The Ontario government billed the Quebec government approximately $92.5 million for the care of more than 58,000 people from the Outaouais in Ottawa in 2017, according to the Régie de l'assurance maladie du Québec.
The Ottawa Hospital's campuses accounted for almost a third of that money: $30.7 million.
The most patients, 18,624 of them, went to CHEO.
The other Ottawa hospitals included in the figures provided by the Quebec government are Montfort Hospital, the Royal Ottawa Mental Health Centre, Queensway-Carleton Hospital, the University of Ottawa Heart Institute and the Bruyère health care centres.
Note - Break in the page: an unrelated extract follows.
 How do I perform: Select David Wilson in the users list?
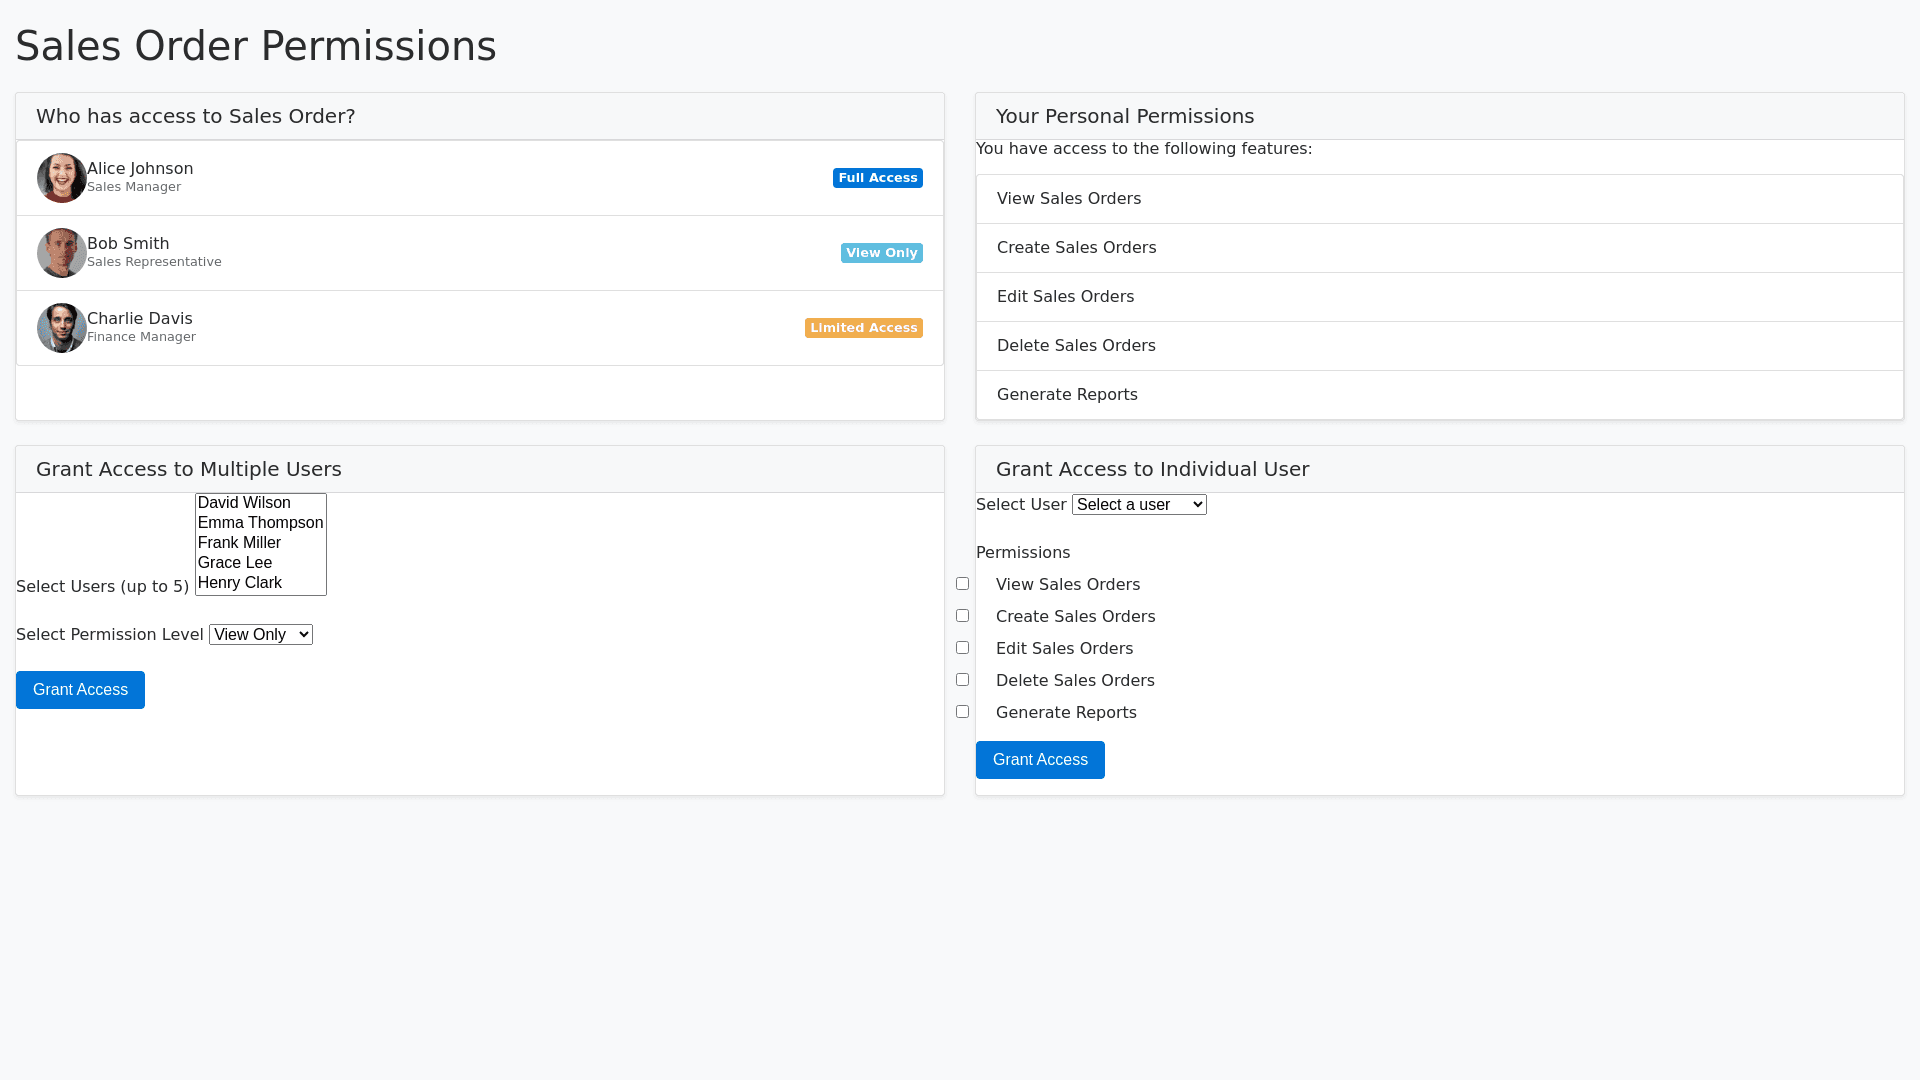click(x=244, y=503)
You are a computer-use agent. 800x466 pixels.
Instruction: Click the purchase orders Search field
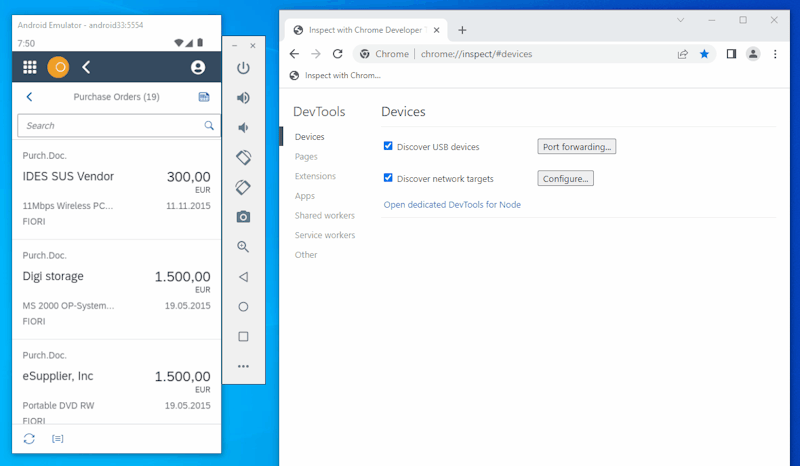110,126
Highest numbers in Hawkesbury, Ont.
Midway between Ottawa and Montreal, the Hawkesbury General Hospital trumps all the hospitals in Ottawa for visits by Quebecers, pulling in many patients from west of Montreal.
Nearly 32,000 Quebec patients — not just patients from the Outaouais — were treated there in 2017, costing Quebec's government more than $36.3 million.
That's approximately a 25 per cent increase since 2015.
In 2016, Quebec Health Minister Gaétan Barrette said his government was spending too much money on treatment in Hawkesbury, and that they were helping pay for a new Hawkesbury hospital building with Quebec's money.
On Tuesday, he said Quebec has a hospital capacity problem and that the government is funding a new hospital in Vaudreuil, west of Montreal.
François Legault, leader of the opposition Coalition avenir Québec, said the amount of money spent treating Quebecers in Ontario proves the Liberal government's health-care record isn't very good.